Aku akhirnya menelepon Heri untuk menjemput Abian ke rumah.
Tepat waktu istirahat makan siang Abian sampai di kantor bersama Heri, ada perasaan kecewa saat aku tidak melihat Jamilah mengikuti putranya ke mari, “huh, apa yang kupikirkan.“
“Ayah, “ Abian turun dari gendongan Heri dan menghambur ke pangkuanku, “Abi, “panggilan kesayanganku untuk Abian, walau semua orang terdekatnya memanggil Bian tapi aku lebih suka memanggilnya Abi.
“Abi sudah makan? “ tanyaku sambil memeluk tubuh mungilnya dalam dekapanku, kalau sudah begini rasanya kebahagian tengah menyelimuti hatiku, sebuah kebahagiaan yang tidak pernah aku dapatkan selama ini. “Terima kasih Tuhan telah mengirimkan malaikat kecil ini dalam kehidupanku, walau dengan cara kehilangan terlebih dahulu. “ Aku bermonolog dalam hati.

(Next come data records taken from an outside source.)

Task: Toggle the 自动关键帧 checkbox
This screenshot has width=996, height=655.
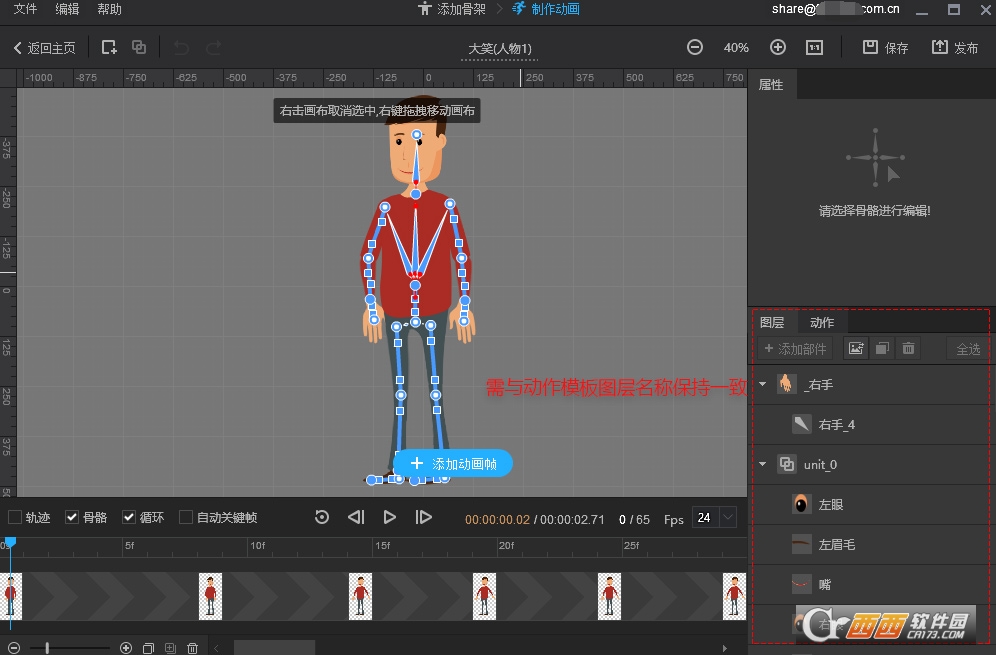Action: [186, 517]
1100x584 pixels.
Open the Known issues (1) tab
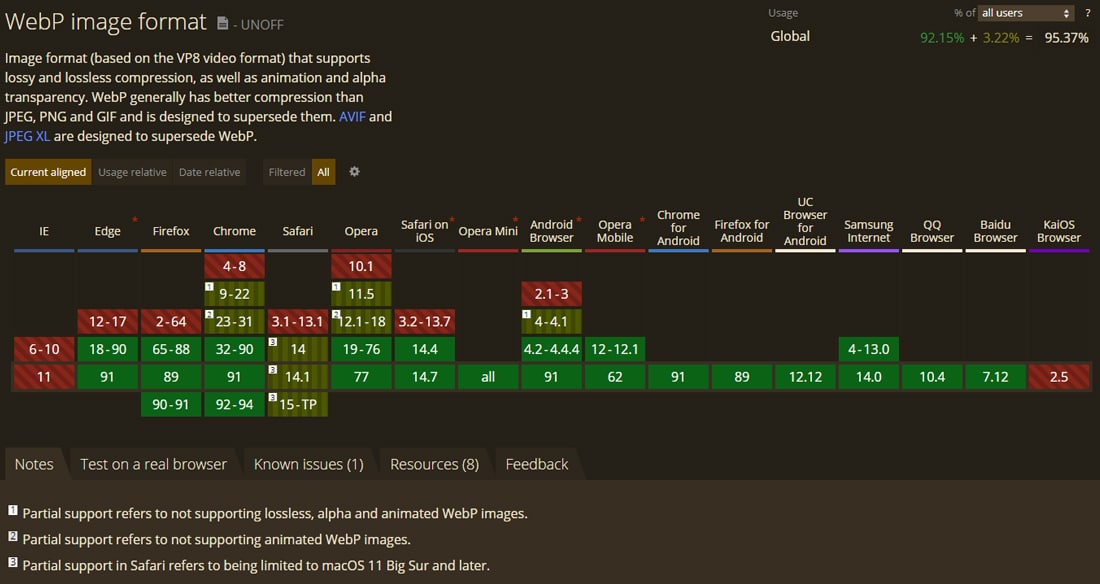tap(308, 464)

Abian menggeleng dan tersenyum kearahku, “Bian enggak mau makan Ayah. “
“ Kenapa? “
“Bian dimarahi Mama,? “
“Benarkah? “
“heeh, “
“Pasti Bian nakal? “
“Enggak. “
“Terus, “lanjutku penasaran.
“Mama... ajak Bian, pulang Ayah, Bian enggak mau mama marah, Hik hik hiks. “
“Sudah, sudah, biar nanti Ayah marahin mama, oke! “ Bian menatapku dengan wajah berbinar, bocah itu mengangguk, seketika aku cubit hidungnya dengan gemas, dia pun tertawa dengan riang, “Bian seandainya kamu tahu siapa aku, apa kamu akan membenci diri ini suatu saat nanti, “ aku memejamkan mata membayangkan sesuatu yang takut untuk menghadapinya.
Tok tok tok
“Iya, masuk, “ jawabku tanpa melihat kearah pintu.
“Tuan, ini pesanan Anda. “ Rupanya Heri mengantarkan pesanan makan siang untuk kami berdua, “Hem... “ jawabku acuh, fokusku tetap dengan bocah menggemaskan di hadapanku ini.
“Tuan, saya permisi keluar? “
“Ya, “ jawabku sambil menatap Heri sekilas, Heri berlalu meninggalkan ruanganku, seulas senyum terbit dari bibirnya, aku bisa menangkap itu, ekspresi Heri mungkin merasa lucu melihatku yang biasa dingin dengan orang lain bisa berubah hangat dengan anak sekecil Abian, “ah, peduli amat dengan pikiran Heri. “
“Abi, ayo makan, buka mulutnya, aaa... “ aku spontan membuka mulutku sendiri yang diikuti Abian, selain menggemaskan anak ini juga penurut, sungguh manis sekali.
“Ayah, makan juga ! “ Ucapnya sambil menyuapiku ayam goreng dengan tangan mungilnya. Membuatku langsung membuka mulut.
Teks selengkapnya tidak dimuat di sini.